**Your instructions:** Copy the following listing exactly as it appears, line for line.

**Records supplied:**
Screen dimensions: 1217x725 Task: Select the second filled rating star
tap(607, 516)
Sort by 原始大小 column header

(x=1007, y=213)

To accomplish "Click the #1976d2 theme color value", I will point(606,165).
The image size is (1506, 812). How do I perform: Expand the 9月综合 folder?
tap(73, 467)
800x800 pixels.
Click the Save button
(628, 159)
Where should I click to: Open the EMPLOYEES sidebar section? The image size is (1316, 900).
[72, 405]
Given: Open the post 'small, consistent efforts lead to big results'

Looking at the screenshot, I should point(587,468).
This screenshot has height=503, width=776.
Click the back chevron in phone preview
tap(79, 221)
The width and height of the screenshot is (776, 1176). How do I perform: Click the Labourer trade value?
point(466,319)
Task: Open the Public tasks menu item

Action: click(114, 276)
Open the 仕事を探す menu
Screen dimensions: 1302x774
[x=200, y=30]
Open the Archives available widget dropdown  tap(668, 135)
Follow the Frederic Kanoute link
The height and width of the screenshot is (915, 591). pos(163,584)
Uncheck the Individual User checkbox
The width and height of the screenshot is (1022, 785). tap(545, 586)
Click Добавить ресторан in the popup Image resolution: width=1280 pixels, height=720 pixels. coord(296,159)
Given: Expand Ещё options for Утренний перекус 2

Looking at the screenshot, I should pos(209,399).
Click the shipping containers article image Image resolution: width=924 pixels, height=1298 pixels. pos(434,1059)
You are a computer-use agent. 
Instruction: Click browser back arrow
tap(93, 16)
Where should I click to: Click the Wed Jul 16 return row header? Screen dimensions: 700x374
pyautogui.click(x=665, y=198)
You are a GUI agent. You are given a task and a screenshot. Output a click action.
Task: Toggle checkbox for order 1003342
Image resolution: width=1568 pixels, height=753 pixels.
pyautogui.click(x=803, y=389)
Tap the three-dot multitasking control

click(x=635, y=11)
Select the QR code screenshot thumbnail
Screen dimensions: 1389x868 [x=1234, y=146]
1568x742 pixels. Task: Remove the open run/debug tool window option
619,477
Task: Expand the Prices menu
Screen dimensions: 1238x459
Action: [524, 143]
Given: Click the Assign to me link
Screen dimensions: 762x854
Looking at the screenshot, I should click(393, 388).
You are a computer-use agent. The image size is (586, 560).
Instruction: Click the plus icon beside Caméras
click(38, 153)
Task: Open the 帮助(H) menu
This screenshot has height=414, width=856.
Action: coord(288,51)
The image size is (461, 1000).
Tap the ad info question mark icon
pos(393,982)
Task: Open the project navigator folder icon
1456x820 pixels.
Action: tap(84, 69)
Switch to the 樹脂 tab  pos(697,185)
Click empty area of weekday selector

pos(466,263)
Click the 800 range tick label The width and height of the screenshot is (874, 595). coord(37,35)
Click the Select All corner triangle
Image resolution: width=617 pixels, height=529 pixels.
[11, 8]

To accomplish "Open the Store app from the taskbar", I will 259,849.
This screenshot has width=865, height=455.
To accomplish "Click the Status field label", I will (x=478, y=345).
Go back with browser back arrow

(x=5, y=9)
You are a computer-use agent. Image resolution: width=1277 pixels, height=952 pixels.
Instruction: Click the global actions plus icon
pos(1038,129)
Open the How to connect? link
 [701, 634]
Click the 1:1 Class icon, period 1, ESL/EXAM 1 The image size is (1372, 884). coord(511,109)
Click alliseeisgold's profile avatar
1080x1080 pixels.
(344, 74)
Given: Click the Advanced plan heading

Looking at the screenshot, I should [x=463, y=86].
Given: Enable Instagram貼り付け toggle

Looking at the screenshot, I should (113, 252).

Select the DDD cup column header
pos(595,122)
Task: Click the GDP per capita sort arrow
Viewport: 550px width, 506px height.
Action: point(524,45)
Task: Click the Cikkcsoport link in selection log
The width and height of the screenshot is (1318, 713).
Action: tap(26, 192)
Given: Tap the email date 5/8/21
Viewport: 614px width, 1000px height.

**Solution:**
Screen dimensions: 1217x725 Task: Select the second filled rating star
tap(607, 516)
Sort by 原始大小 column header

(x=1007, y=213)

To accomplish "Click the #1976d2 theme color value", I will point(606,165).
The image size is (1506, 812). How do I perform: Expand the 9月综合 folder?
tap(73, 467)
800x800 pixels.
Click the Save button
(628, 159)
Where should I click to: Open the EMPLOYEES sidebar section? The image size is (1316, 900).
[72, 405]
Given: Open the post 'small, consistent efforts lead to big results'

Looking at the screenshot, I should point(587,468).
This screenshot has height=503, width=776.
Click the back chevron in phone preview
tap(79, 221)
The width and height of the screenshot is (776, 1176). How do I perform: Click the Labourer trade value?
point(466,319)
Task: Open the Public tasks menu item

Action: click(114, 276)
Open the 仕事を探す menu
Screen dimensions: 1302x774
[x=200, y=30]
Open the Archives available widget dropdown  tap(668, 135)
Follow the Frederic Kanoute link
The height and width of the screenshot is (915, 591). pos(163,584)
Uncheck the Individual User checkbox
The width and height of the screenshot is (1022, 785). tap(545, 586)
Click Добавить ресторан in the popup Image resolution: width=1280 pixels, height=720 pixels. coord(296,159)
Given: Expand Ещё options for Утренний перекус 2

Looking at the screenshot, I should pos(209,399).
Click the shipping containers article image Image resolution: width=924 pixels, height=1298 pixels. pos(434,1059)
You are a computer-use agent. 
Instruction: Click browser back arrow
tap(93, 16)
Where should I click to: Click the Wed Jul 16 return row header? Screen dimensions: 700x374
pyautogui.click(x=665, y=198)
You are a GUI agent. You are given a task and a screenshot. Output a click action.
Task: Toggle checkbox for order 1003342
Image resolution: width=1568 pixels, height=753 pixels.
pyautogui.click(x=803, y=389)
Tap the three-dot multitasking control

click(x=635, y=11)
Select the QR code screenshot thumbnail
Screen dimensions: 1389x868 [x=1234, y=146]
1568x742 pixels. Task: Remove the open run/debug tool window option
619,477
Task: Expand the Prices menu
Screen dimensions: 1238x459
Action: [524, 143]
Given: Click the Assign to me link
Screen dimensions: 762x854
Looking at the screenshot, I should click(393, 388).
You are a computer-use agent. The image size is (586, 560).
Instruction: Click the plus icon beside Caméras
click(38, 153)
Task: Open the 帮助(H) menu
This screenshot has height=414, width=856.
Action: coord(288,51)
The image size is (461, 1000).
Tap the ad info question mark icon
pos(393,982)
Task: Open the project navigator folder icon
1456x820 pixels.
Action: tap(84, 69)
Switch to the 樹脂 tab  pos(697,185)
Click empty area of weekday selector

pos(466,263)
Click the 800 range tick label The width and height of the screenshot is (874, 595). coord(37,35)
Click the Select All corner triangle
Image resolution: width=617 pixels, height=529 pixels.
[11, 8]

To accomplish "Open the Store app from the taskbar", I will 259,849.
This screenshot has width=865, height=455.
To accomplish "Click the Status field label", I will (x=478, y=345).
Go back with browser back arrow

(x=5, y=9)
You are a computer-use agent. Image resolution: width=1277 pixels, height=952 pixels.
Instruction: Click the global actions plus icon
pos(1038,129)
Open the How to connect? link
 [701, 634]
Click the 1:1 Class icon, period 1, ESL/EXAM 1 The image size is (1372, 884). coord(511,109)
Click alliseeisgold's profile avatar
1080x1080 pixels.
(344, 74)
Given: Click the Advanced plan heading

Looking at the screenshot, I should [x=463, y=86].
Given: Enable Instagram貼り付け toggle

Looking at the screenshot, I should (113, 252).

Select the DDD cup column header
pos(595,122)
Task: Click the GDP per capita sort arrow
Viewport: 550px width, 506px height.
Action: point(524,45)
Task: Click the Cikkcsoport link in selection log
The width and height of the screenshot is (1318, 713).
Action: tap(26, 192)
Given: Tap the email date 5/8/21
Viewport: 614px width, 1000px height.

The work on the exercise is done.